I want to vet my setup/plan with you to check it is sane and optimal, and
see if you have any ideas or suggestions. I'm not currently not using
elasticsearch, so this is my first attempt.
I'd like to index 300 million (100GB) documents a day. I'll keep this data
for 30 days. I mostly need filtering sorted by publish date (which could be
several hours behind indexing date). And I'd like to use percolate if it
works well with 3500/sec docs.
The plan is to create 6 hour indexes, with 6 shards and 1 replica each.
Data coming in will be added to the appropriate index by its publish date.

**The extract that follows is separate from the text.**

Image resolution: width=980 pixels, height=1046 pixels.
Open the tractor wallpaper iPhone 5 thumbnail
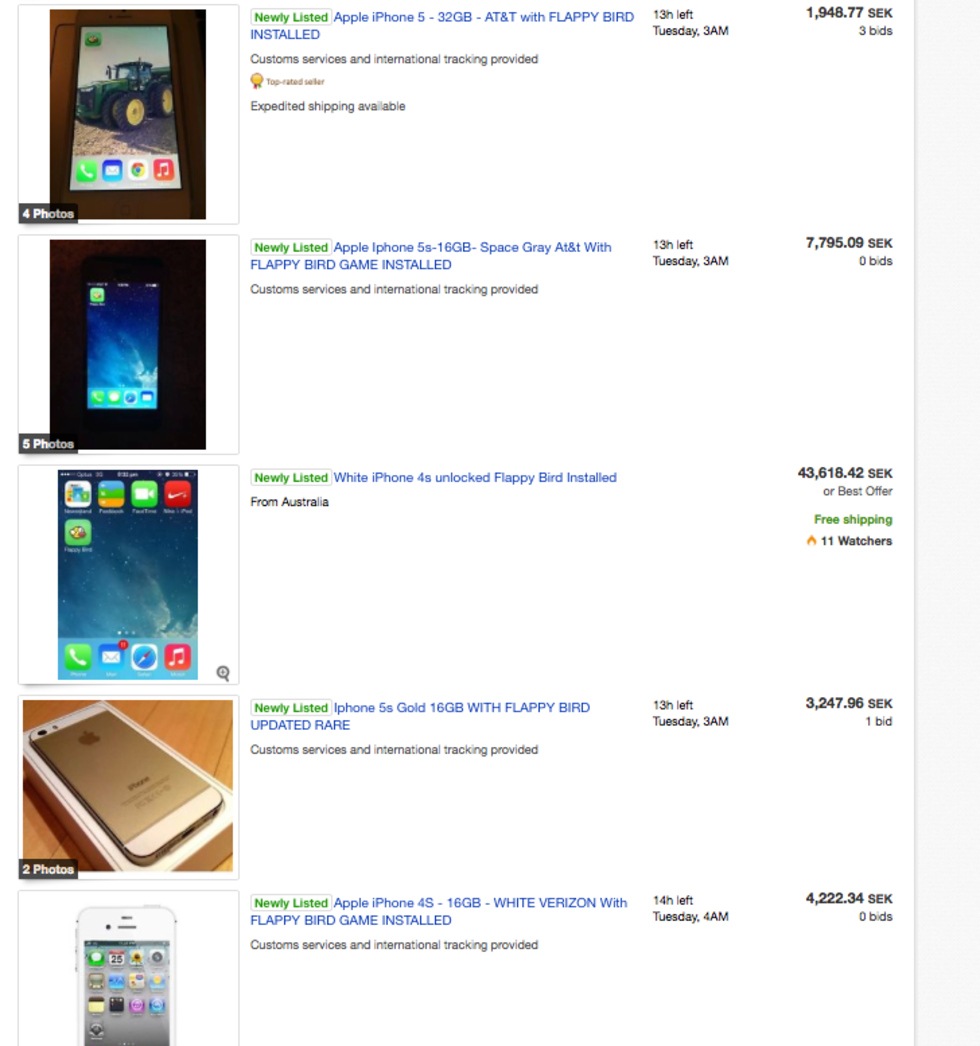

Although there will be some stragglers coming in up to a day after it is
published, most of the data will be inserted into the "newest" 2-3 indexes
(latest 12 hours).
I was thinking that we'd keep the latest 2-3 indexes memory-based. Once we
roll onto a new 6 hour index we would update the settings realtime for the
oldest of the 3 memory-based indexes to be file-based. I would think the
memory-based indices will help with the high insert rate, but I'm unsure
whether I can convert from a memory-based index to a file-based index
realtime and what performance implications this will have.

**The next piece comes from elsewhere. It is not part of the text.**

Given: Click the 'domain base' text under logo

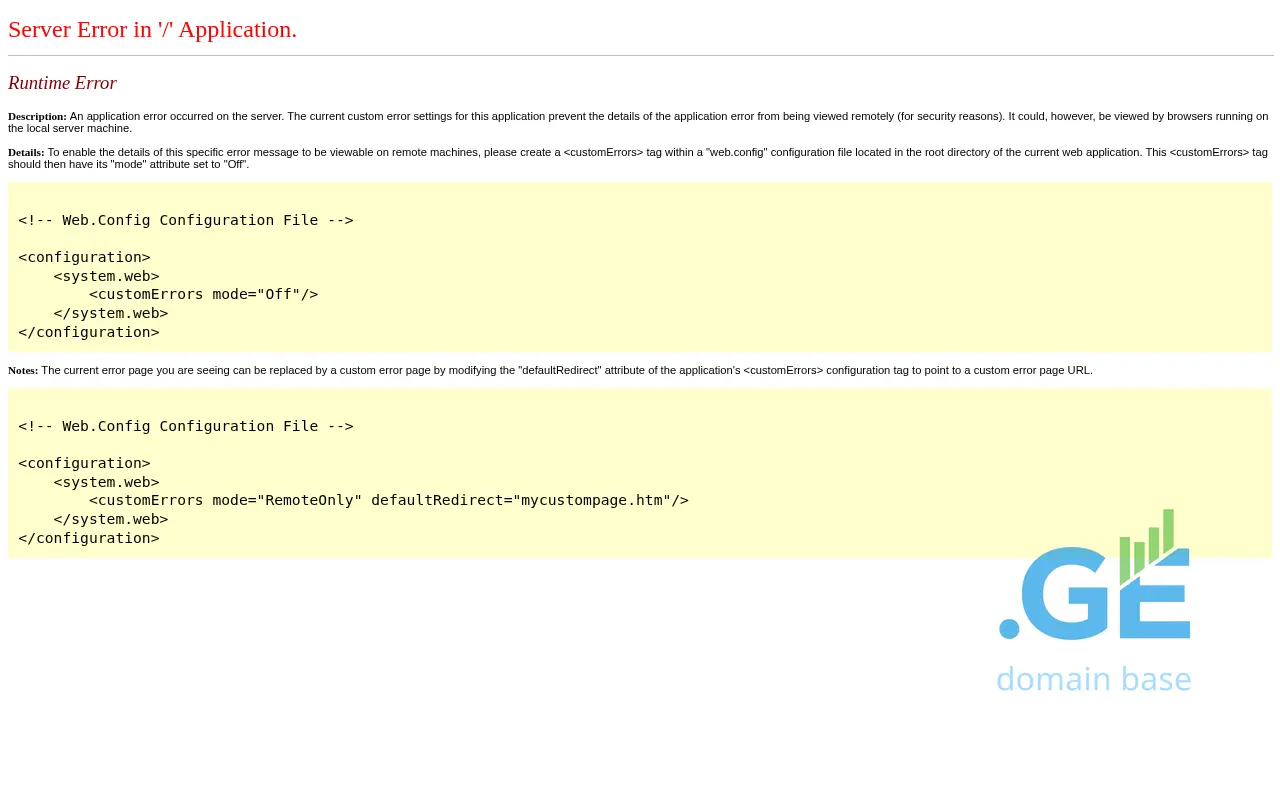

Every 6 hours we'll drop/delete the 121st index after we create a new index
which keeps us at 30 days. We'll also batch inserts to ~1mb batches of
docs. Some of the documents are larger, many are smaller, so this should
keep it more consistent than bulking by # of documents.
I'm going to run a test cluster using 3-6 4XL high-memory instances (68GB
memory, 1700GB storage).
Do you think this sounds like a good way to tackle this?
Is there anything we should do when we bulk load the initial 30 days of
data (turn off replicas or commits or something)?
Can you convert memory-store to file-store realtime?
Does bulking by 1mb batches sound reasonable? Should that be more or less?
Any other problems or optimizations you can see?
I figured this is not a new problem and there are others who can explain
how this should be done. So thank you for your time!